Neches, Battle of the

1839

The battle of the Neches, fought on July 15 and 16, 1839, was the principal engagement of the Cherokee War , a conflict that began when President Mirabeau B. Lamar announced that the time had come for an "exterminating war" on Native Americans in Texas. Under Lamar's leadership, the Republic refused to recognize earlier treaties with the Cherokees who lived in East Texas and, after accusing them of planning to join Mexico in an insurrection, sent troops commanded by Gen. Thomas J. Rusk to occupy their lands. The Cherokee leader, Chief Bowl (Duwali) led an evacuation of their main town, but they were attacked a few miles west of present-day Tyler at dusk on July 15. The first day's battle proved indecisive, but on July 16, Texas troops led by Rusk and Edward Burleson overwhelmed the Cherokees and their allies, the Kickapoos , Delawares , and Shawnees , in a fight on the headwaters of the Neches River in present-day Van Zandt County. Chief Bowl entered the battle on horseback, but when his mount was wounded and he was shot through the thigh, he dismounted. After being wounded again, he sat on the battlefield where a Texan soldier shot him in the head. Approximately one hundred Native Americans died in the fight; Texan losses were reported as five dead and twenty-eight wounded. Most of the Cherokees and their allies who survived the battle fled to the Indian Territory. Only the Alabamas and Coushattas remained in significant numbers in East Texas. A Texas Historical Marker was erected on the site of the battle in Van Zandt County in 1968, and an annual Cherokee reunion took place in the county.
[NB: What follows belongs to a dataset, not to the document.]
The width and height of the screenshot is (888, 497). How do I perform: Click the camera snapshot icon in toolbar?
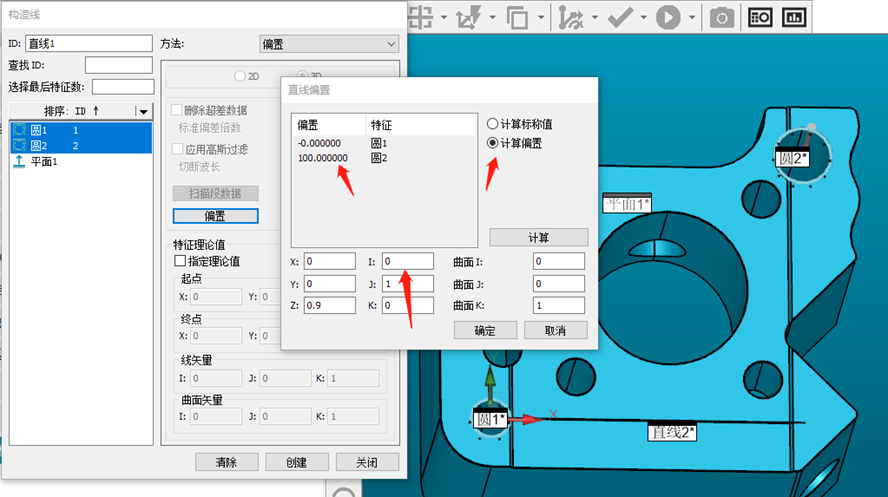coord(721,17)
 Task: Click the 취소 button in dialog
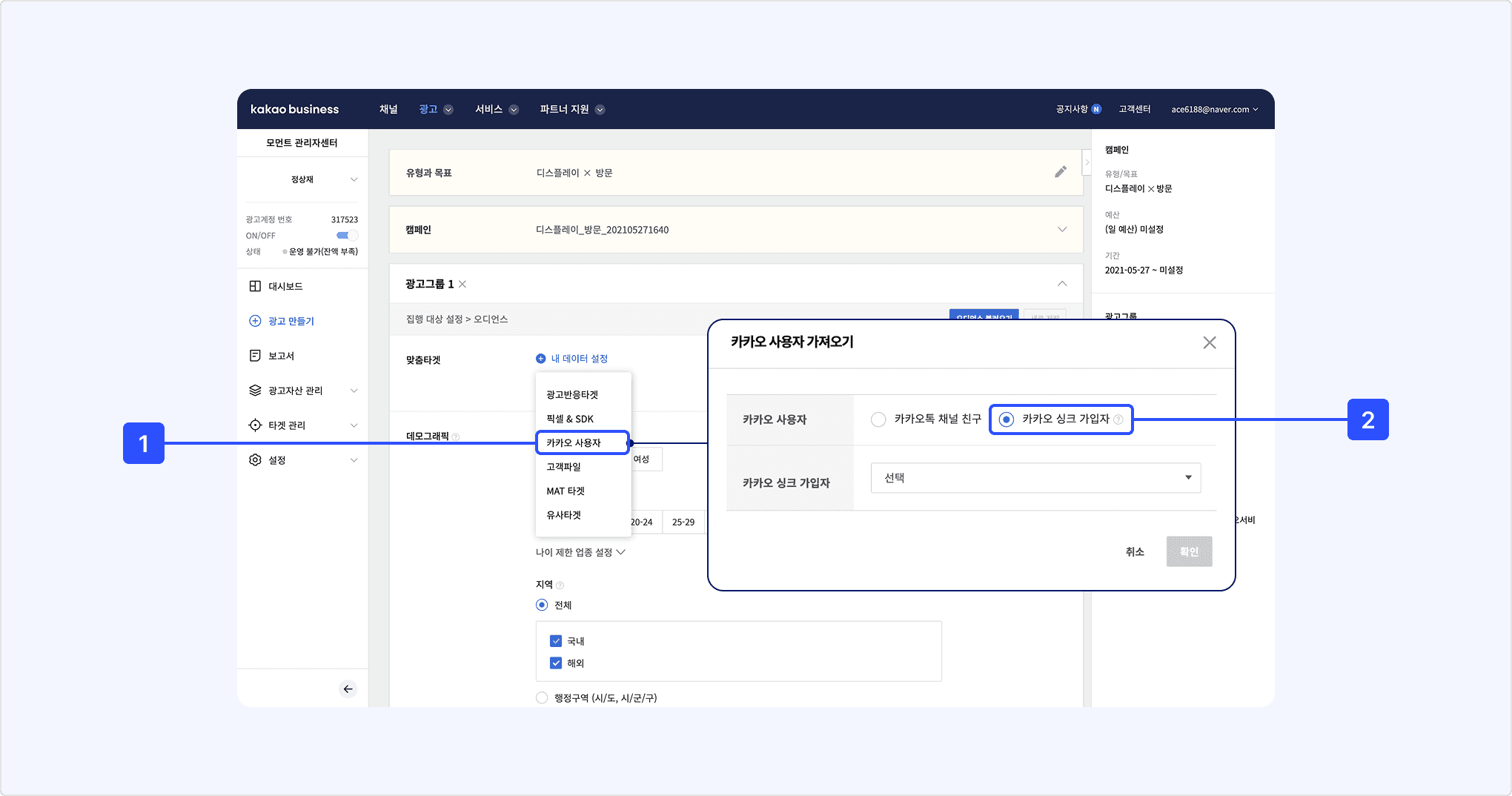[1134, 552]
Canton - First Monday Trade Days

1850

Canton's First Monday Trade Days is one of the oldest and largest flea markets in the United States, operating since the mid-1800s.

Raines, Cadwell Walton

1876

(September 18, 1839 - August 2, 1906) Born in Georgia, Raines came to Texas in 1858. After serving in Gen. R. M. Gano's Texas Cavalry Regiment in the Civil War, he was a teacher in New Braunfels and a lawyer in Canton. Van Zandt County Judge from 1876 to 1878, he played a major role in the infamous County Seat War of 1877. He published newspapers at Wills Point, Mineola, and Quitman. In Quitman he became Wood County Judge and was appointed State Librarian in 1891 by his friend, Governor James Stephen Hogg. Raines rebuilt the neglected state library and began its invaluable collection of Texana from 1895 to 1899 and again from 1899 until his death. (1998)

Free State of Van Zandt

1861

Several explanations have been proposed for the origin of the name Free State of Van Zandt for Van Zandt County. The first is that when Van Zandt and Kaufman counties were formed from Henderson County, all debts for the area were retained by Henderson County, and consequently Van Zandt County became known as a debt-free territory. Resentful politicians of Henderson County thereafter referred to Van Zandt County as a free state. Another explanation states that in 1861 some 350 residents attended a meeting to protest secession . They reasoned that if Texas could leave the Union, then Van Zandt County could leave the state of Texas. These people tried to organize a government until they were threatened with military intervention. In another story, a slaveowner from out of the state came through Van Zandt County seeking a place to keep his slaves after Confederate setbacks. Asked if Van Zandt County would suffice, the man replied, "Hell no, I had as soon think of taking them to a free state. I came all the way from Quitman and never so much as saw a slave." In yet another tale, during Reconstruction residents declared Van Zandt County independent of state and national authority. Gen. Philip H. Sheridan sent troops, eventually captured the perpetrators, and imprisoned them near Canton. Although the rebels had temporarily routed the United States troops, in their eagerness to celebrate they drank too much and failed to post a guard. All eventually escaped.